Marketplace for sports betting tickets

PropSwap is an online marketplace that allows users to buy and sell sports betting tickets.

== History ==
The idea for PropSwap came about in October 2013, when Luke Pergande reached out to his friend Ian Epstein asking if a marketplace to legally sell his Super Bowl bet existed. They were unsure about the website's legality and hired an attorney to present their case to the gaming commission. The company launched in 2015 with the approval of the Nevada Gaming Control Board.

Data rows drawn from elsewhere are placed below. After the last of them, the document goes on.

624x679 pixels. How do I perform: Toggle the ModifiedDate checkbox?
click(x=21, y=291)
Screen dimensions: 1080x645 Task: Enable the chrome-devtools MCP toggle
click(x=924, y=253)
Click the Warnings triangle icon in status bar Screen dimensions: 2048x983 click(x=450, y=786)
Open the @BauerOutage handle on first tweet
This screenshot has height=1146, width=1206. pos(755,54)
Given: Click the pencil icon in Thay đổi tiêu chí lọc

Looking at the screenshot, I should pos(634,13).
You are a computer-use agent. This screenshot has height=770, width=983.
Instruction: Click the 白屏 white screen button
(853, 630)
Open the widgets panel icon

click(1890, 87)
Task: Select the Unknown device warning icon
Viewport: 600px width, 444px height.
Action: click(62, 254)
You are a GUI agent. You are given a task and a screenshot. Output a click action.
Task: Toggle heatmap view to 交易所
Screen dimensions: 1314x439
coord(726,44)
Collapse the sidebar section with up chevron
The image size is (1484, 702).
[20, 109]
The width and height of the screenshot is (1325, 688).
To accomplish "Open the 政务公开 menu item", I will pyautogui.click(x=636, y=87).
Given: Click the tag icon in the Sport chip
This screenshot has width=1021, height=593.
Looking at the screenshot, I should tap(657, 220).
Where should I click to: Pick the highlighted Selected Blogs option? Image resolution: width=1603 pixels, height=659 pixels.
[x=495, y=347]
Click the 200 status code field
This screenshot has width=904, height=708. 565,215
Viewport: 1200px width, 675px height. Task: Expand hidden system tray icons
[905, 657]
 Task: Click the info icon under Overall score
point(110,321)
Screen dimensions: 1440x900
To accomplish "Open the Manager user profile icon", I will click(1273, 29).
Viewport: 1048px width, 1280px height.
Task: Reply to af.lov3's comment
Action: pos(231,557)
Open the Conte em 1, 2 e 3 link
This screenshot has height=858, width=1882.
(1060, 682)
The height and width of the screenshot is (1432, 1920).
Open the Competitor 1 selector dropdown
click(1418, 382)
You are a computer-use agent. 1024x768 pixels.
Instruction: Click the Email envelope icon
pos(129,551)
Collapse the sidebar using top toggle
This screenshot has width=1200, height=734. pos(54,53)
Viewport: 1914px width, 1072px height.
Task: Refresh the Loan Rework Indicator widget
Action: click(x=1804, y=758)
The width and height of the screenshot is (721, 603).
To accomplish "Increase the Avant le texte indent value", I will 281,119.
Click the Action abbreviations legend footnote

The company operates similarly to online marketplaces such as eBay and StubHub. The site takes a commission fee from both the buyer and seller. It originally required sellers to carry out transactions with physical tickets in person at a terminal located inside a sports bar in Las Vegas. This later changed to allow electronic transactions.

Initially, the company was only able to operate within Nevada due to restrictions imposed by the Professional and Amateur Sports Protection Act of 1992, which prohibited sports betting outside the state. However, in May 2018, the Supreme Court overturned PASPA, which allowed the company to expand its operations nationwide. It launched in Atlantic City, New Jersey in 2018.

Tickets on the site had an average sale price of $250 as of 2019. In 2016, a $100 ticket predicting that Lamar Jackson to win the Heisman Trophy, sold on the marketplace for $10,000 just days before the Trophy announcement. In January 2019, Clay Travis and Cousin Sal bought a ticket for $57,000, predicting the New Orleans Saints would win Super Bowl LIII.

In October 2019, PropSwap launched a new online platform. The company experienced a rapid increase in revenue and user growth in 2020. In March 2020, the COVID-19 pandemic caused the cancellation of the NCAA Tournament, and the website returned its commissions and requested sellers to give back profits to buyers.

In 2021, the company completed a $2 million capital raise. Its total funding raised as of October 2022 is $5 million.